Discussion
How We Hacked McKinsey's AI Platform
sd9: Cool but impossible to read with all the LLM-isms
sgt101: Why was there a public endpoint?Surely this should all have been behind the firewall and accessible only from a corporate device associated mac address?
lenerdenator: Not exactly clear from the link: were they doing red team work for McKinsey or is this just "we found a company we thought wouldn't get us arrested and ran an AI vuln detector over their stuff"?You'd think that the world's "most prestigious consulting firm" would have already had someone doing this sort of work for them.
cmiles8: I can only remember a McKinsey team pushing Watson on us hard ages ago. Was a total train wreck.They’ve long been all hype no substance on AI and looks like not much has changed.They might be good at other things but would run for the hills if McKinsey folks want to talk AI.
vanillameow: Tiring. Internet in 2026 is LLMs reporting on LLMs pen-testing LLM-generated software.
fhd2: > This was McKinsey & Company — a firm with world-class technology teams [...]Not exactly the word on the street in my experience. Is McKinsey more respected for software than I thought? Otherwise I'm curious why TFA didn't just politely leave this bit out.
aerhardt: The LLM that wrote this simply couldn’t help itself.
codechicago277: Didn’t see it until the last paragraph, but yeah clearly drafted with at least some AI help.
paxys: > named after the first professional woman hired by the firm in 1945Going out of their way to find a woman's name for an AI assistant is not as empowering as the creators probably thought in their heads.
joenot443: > One of those unprotected endpoints wrote user search queries to the database. The values were safely parameterised, but the JSON keys — the field names — were concatenated directly into SQL.I was expecting prompt injection, but in this case it was just good ol' fashioned SQL injection, possible only due to the naivety of the LLM which wrote McKinsey's AI platform.

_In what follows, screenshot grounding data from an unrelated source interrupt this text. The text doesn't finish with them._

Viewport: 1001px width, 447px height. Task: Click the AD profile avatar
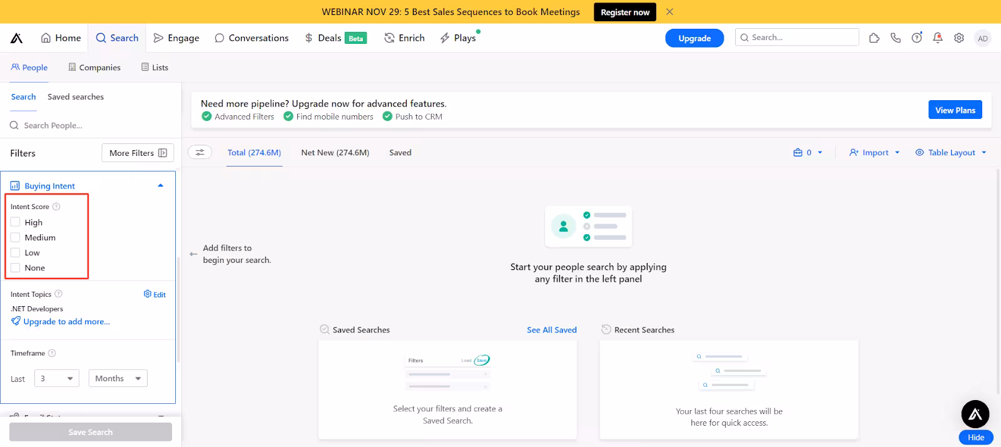[x=982, y=38]
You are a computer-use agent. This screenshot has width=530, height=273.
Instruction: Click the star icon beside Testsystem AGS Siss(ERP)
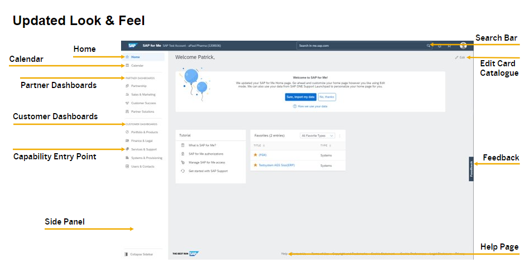[256, 165]
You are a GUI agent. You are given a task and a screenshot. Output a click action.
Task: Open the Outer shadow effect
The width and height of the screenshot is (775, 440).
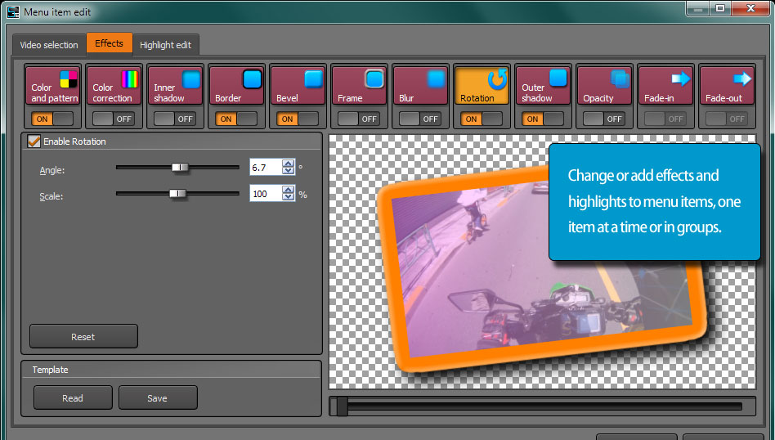[544, 86]
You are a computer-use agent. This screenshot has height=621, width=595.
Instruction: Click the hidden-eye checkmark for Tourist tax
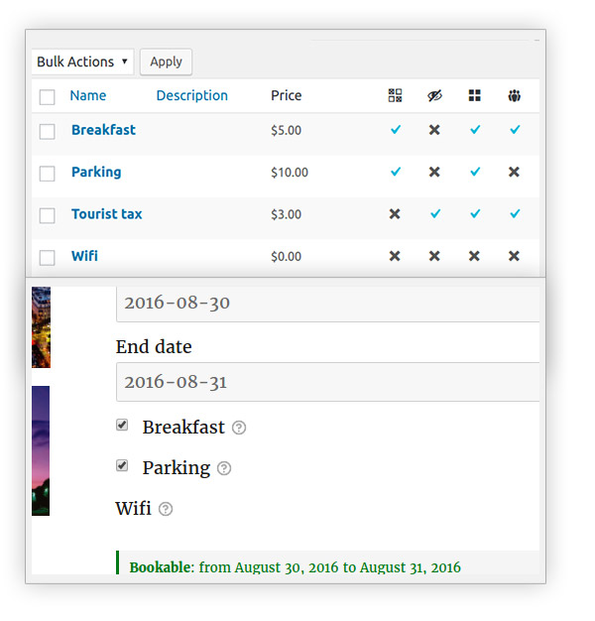click(x=435, y=214)

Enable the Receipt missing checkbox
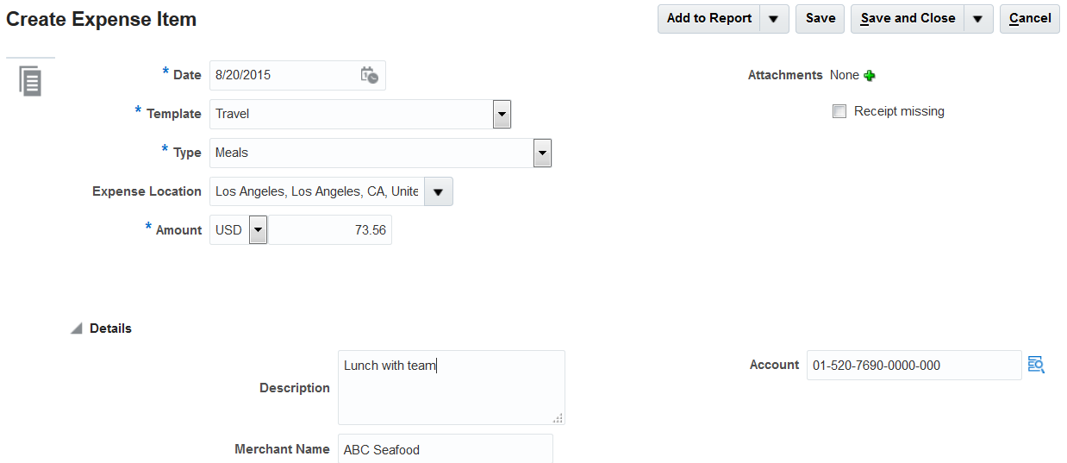839,111
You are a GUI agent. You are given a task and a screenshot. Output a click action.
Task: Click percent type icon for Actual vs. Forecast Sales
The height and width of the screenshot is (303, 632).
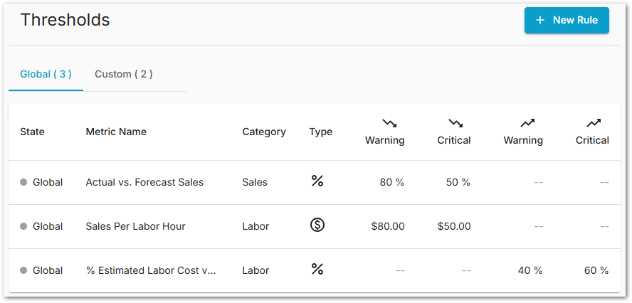coord(317,181)
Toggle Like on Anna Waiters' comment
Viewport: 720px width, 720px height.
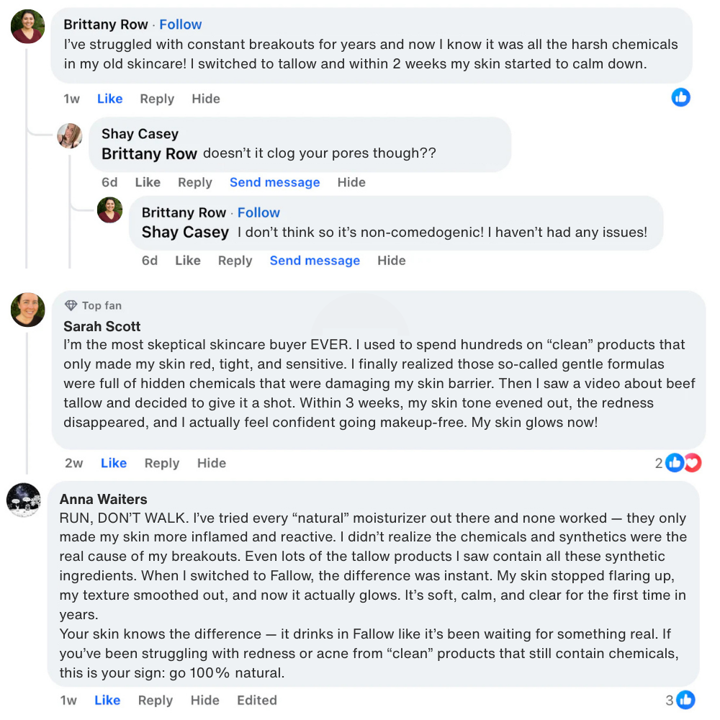[x=107, y=700]
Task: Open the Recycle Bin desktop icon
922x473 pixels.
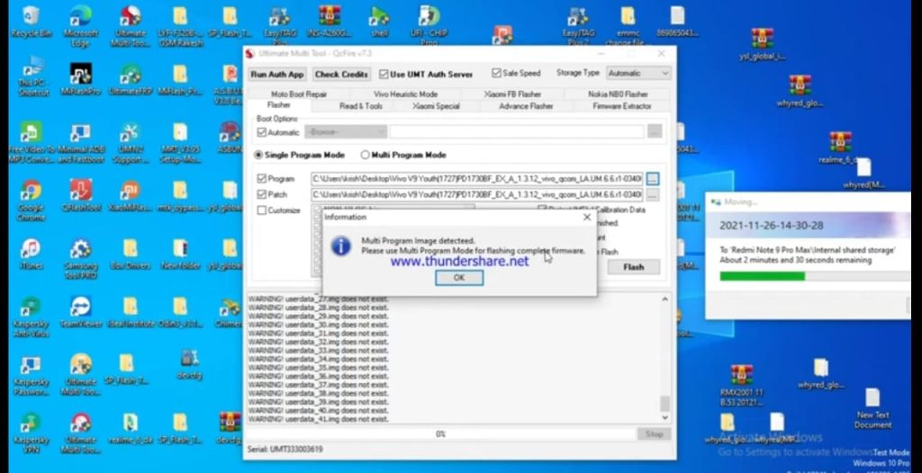Action: click(x=31, y=18)
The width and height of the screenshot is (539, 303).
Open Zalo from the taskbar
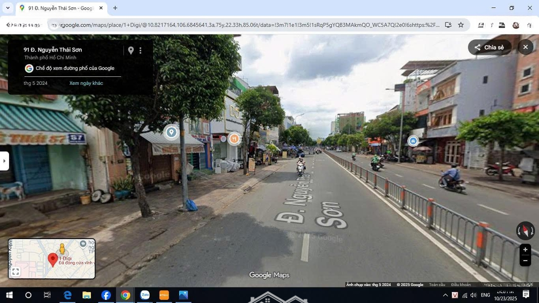click(x=145, y=295)
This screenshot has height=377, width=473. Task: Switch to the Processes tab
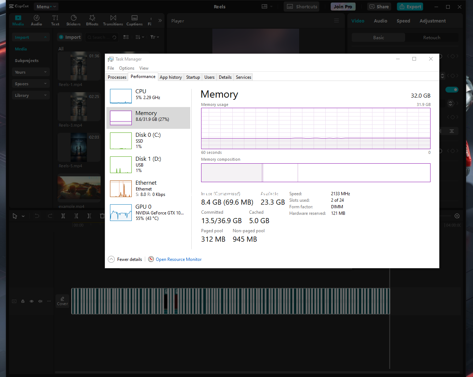click(117, 77)
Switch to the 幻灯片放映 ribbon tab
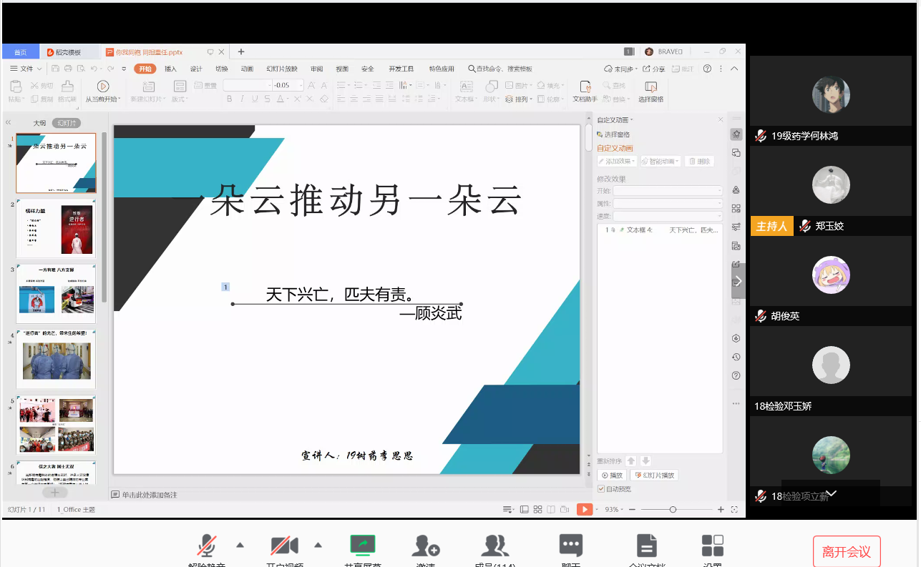 [281, 69]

simonw: Yeah, gotta admit I'm a bit disappointed here. This was a run-of-the-mill SQL injection, albeit one discovered by a vulnerability scanning LLM agent.I thought we might finally have a high profile prompt injection attack against a name-brand company we could point people to.
frereubu: From TFA: "Fun fact: As part of our research preview, the CodeWall research agent autonomously suggested McKinsey as a target citing their public responsible diclosure policy (to keep within guardrails) and recent updates to their Lilli platform. In the AI era, the threat landscape is shifting drastically — AI agents autonomously selecting and attacking targets will become the new normal."

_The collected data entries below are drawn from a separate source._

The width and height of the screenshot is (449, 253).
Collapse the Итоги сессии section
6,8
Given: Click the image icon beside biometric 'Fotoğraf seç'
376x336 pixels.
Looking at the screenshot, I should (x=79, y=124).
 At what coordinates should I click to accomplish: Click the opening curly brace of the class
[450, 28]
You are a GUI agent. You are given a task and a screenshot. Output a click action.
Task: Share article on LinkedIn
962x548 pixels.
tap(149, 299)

frankfrank13: Some insider knowledge: Lilli was, at least a year ago, internal only. VPN access, SSO, all the bells and whistles, required. Not sure when that changed.McKinsey requires hiring an external pen-testing company to launch even to a small group of coworkers.I can forgive this kind of mistake on the part of the Lilli devs. A lot of things have to fail for an "agentic" security company to even find a public endpoint, much less start exploiting it.That being said, the mistakes in here are brutal. Seems like close to 0 authz. Based on very outdated knowledge, my guess is a Sr. Partner pulled some strings to get Lilli to be publicly available. By that time, much/most/all of the original Lilli team had "rolled off" (gone to client projects) as McKinsey HEAVILY punishes working on internal projects.So Lilli likely was staffed by people who couldn't get staffed elsewhere, didn't know the code, and didn't care. Internal work, for better or worse, is basically a half day.This is a failure of McKinsey's culture around technology.
mnmnmn: McKinsey can eat shit
danenania: > I thought we might finally have a high profile prompt injection attack against a name-brand company we could point people to.These folks have found a bunch: https://www.promptarmor.com/resourcesBut I guess you mean one that has been exploited in the wild?
palmotea: With all we've been learning from stuff like the Epstein emails, it would have been nice if someone had leaked this data:> 46.5 million chat messages. From a workforce that uses this tool to discuss strategy, client engagements, financials, M&A activity, and internal research. Every conversation, stored in plaintext, accessible without authentication.> 728,000 files. 192,000 PDFs. 93,000 Excel spreadsheets. 93,000 PowerPoint decks. 58,000 Word documents. The filenames alone were sensitive and a direct download URL for anyone who knew where to look.I'm sure lots of very informative journalism could have been done about how corporate power actually works behind the scenes.